Endothelial dysfunction is thought to be an initial step in the progression of atherosclerosis. Therefore, in a large number of clinical studies, endothelial function has been evaluated as a marker of cardiovascular risk.1 One standard, non-invasive method for evaluating endothelial function is the ultrasonographic measurement of flow-mediated dilatation (FMD) of the brachial artery (brachial FMD).2 Brachial FMD is defined as the relative change in brachial artery diameter in response to increased blood flow, usually achieved by deflation of an inflated pneumatic cuff on the forearm, compared with the baseline diameter (that is, expressed as percentage change from baseline).2
Abundant evidence suggests that brachial FMD predicts the risk of cardiovascular disease, not only in high-risk patients but also in the general population.3 However, there are several limitations to the measurement of brachial FMD. First, this method entails occlusion of the arteries in the forearm for several minutes (usually 5 min) as well as multiple measurements of brachial artery diameter (baseline and after deflation of the cuff), which make it a complex and time-consuming method. Second, measurement of the brachial FMD requires certain examination techniques. In this regard, the coefficient of variation (CV) of brachial artery diameter is acceptable when a highly skilled, dedicated sonographer conducts the image acquisition; however, the CV of FMD per se does not reach an acceptable level,4 although a recently developed, semi-automatic device enables us to obtain more stable and reproducible results.5 The third and probably most important concern is that FMD is reported to be closely and negatively correlated with baseline vessel diameter.6 This issue raises the possibility that baseline (that is, non-stress condition) brachial artery diameter has similar clinical significance to that of brachial FMD. In fact, brachial artery diameter is reported to be positively associated with the carotid intima–media thickness,4 a surrogate marker of cerebro- and cardiovascular disease. Enlargement of brachial artery diameter is also shown in subjects with coronary artery calcification.4 Furthermore, a population-based cohort study reported that baseline brachial artery diameter is significantly associated with the risk of cardiovascular disease.7 The potential usefulness of measuring baseline brachial artery diameter is further supported by Glagov et al.,8 who indicated that an increased lumen size, known as compensatory arterial remodeling, may be observed in the early stages of atherosclerosis. Taken together, it can be concluded that when further evidence of baseline brachial artery diameter as a cardiovascular risk marker is accumulated, its measurement will be recommended, particularly in cases where measurement of brachial FMD is difficult due to time constraints, such as during routine health examinations.

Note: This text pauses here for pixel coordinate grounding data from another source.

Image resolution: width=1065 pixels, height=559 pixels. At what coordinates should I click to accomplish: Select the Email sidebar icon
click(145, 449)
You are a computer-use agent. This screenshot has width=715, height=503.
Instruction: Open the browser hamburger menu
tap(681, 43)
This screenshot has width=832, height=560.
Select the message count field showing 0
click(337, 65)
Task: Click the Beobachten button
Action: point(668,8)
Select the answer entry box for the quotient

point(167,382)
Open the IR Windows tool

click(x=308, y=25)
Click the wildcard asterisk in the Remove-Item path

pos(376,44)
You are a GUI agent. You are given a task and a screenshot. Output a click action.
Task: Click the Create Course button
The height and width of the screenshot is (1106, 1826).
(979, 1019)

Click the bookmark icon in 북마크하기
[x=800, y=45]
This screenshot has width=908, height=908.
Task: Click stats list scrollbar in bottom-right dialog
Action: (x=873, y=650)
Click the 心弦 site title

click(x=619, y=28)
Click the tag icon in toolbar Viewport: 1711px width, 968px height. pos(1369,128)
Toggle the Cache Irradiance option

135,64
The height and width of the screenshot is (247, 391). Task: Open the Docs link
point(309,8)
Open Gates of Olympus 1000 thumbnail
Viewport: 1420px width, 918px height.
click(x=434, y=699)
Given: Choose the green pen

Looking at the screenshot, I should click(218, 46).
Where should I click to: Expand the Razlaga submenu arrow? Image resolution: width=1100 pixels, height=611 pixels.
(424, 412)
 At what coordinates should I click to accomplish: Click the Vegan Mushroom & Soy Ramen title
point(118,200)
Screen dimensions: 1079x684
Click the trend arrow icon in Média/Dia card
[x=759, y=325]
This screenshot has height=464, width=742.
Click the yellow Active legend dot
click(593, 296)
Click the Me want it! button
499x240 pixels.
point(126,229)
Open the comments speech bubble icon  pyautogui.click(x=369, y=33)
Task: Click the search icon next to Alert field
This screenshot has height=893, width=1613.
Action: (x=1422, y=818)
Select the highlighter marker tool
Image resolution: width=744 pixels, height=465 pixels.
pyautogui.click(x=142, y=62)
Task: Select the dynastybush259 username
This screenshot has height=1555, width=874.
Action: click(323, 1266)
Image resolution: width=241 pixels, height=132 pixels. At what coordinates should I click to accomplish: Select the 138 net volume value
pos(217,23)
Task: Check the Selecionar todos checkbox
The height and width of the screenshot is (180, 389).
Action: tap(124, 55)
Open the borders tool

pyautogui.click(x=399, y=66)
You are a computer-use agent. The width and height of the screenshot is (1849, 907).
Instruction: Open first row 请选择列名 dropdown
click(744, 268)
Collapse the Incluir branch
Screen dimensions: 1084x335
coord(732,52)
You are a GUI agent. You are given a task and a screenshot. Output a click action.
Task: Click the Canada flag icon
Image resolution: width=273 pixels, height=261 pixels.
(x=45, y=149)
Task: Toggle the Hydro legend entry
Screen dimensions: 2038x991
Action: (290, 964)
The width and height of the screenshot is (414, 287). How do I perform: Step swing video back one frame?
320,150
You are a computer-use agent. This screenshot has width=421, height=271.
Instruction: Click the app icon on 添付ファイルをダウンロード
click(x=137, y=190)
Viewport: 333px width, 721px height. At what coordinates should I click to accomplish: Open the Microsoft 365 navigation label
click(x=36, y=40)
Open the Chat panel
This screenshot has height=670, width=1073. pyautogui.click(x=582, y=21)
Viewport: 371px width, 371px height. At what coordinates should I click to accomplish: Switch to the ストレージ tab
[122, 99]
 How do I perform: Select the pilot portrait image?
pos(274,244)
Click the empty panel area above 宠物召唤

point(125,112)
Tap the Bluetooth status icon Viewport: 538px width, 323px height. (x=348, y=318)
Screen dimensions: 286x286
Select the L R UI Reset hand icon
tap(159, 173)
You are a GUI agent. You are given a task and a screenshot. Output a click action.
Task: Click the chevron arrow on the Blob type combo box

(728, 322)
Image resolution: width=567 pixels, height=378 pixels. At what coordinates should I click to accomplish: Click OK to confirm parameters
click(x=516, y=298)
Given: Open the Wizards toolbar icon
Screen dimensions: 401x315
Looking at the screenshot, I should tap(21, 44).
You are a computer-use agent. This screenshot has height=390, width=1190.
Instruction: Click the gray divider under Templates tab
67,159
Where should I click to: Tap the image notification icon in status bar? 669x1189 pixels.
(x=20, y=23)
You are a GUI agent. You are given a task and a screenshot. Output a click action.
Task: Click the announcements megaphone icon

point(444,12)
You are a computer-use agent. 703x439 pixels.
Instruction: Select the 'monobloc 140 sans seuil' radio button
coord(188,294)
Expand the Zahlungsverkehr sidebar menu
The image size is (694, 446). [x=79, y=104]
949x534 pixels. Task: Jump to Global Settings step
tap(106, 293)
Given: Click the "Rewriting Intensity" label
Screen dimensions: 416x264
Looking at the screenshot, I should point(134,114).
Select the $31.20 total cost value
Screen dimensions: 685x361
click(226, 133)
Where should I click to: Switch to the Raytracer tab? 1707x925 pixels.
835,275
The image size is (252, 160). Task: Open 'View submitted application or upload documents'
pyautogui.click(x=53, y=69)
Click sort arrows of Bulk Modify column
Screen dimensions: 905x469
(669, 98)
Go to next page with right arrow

In this issue, Tomiyama et al.9 reported the accuracy and reproducibility of the measurement of brachial artery cross-sectional area using a newly developed, automated oscillometric device. In brief, this device describes the pressure–area curve of the brachial artery using data obtained from the oscillometric measurement. The end-diastolic cross-sectional area (estimated cross-sectional area; eA) of the brachial artery is estimated according to the pressure–area curve. The measurement is usually completed within several minutes. The eA is considered virtually identical to the diameter based on the assumption that the arterial lumen is circular. Tomiyama et al.9 found that the brachial artery diameter calculated from the eA was closely correlated (r=0.75, P<0.001) with that obtained from the ultrasonographic measurement. The eA on the first and the second measurement days was not significantly different, with good reproducibility (intraclass correlation coefficient=0.88). The eA was also positively correlated with age (r=0.56, P=0.026). Furthermore, this oscillometric device could detect an increase in the eA after sublingual administration of nitroglycerin. Taken together, these results explicitly indicate the reliability of this oscillometric device for measuring the eA.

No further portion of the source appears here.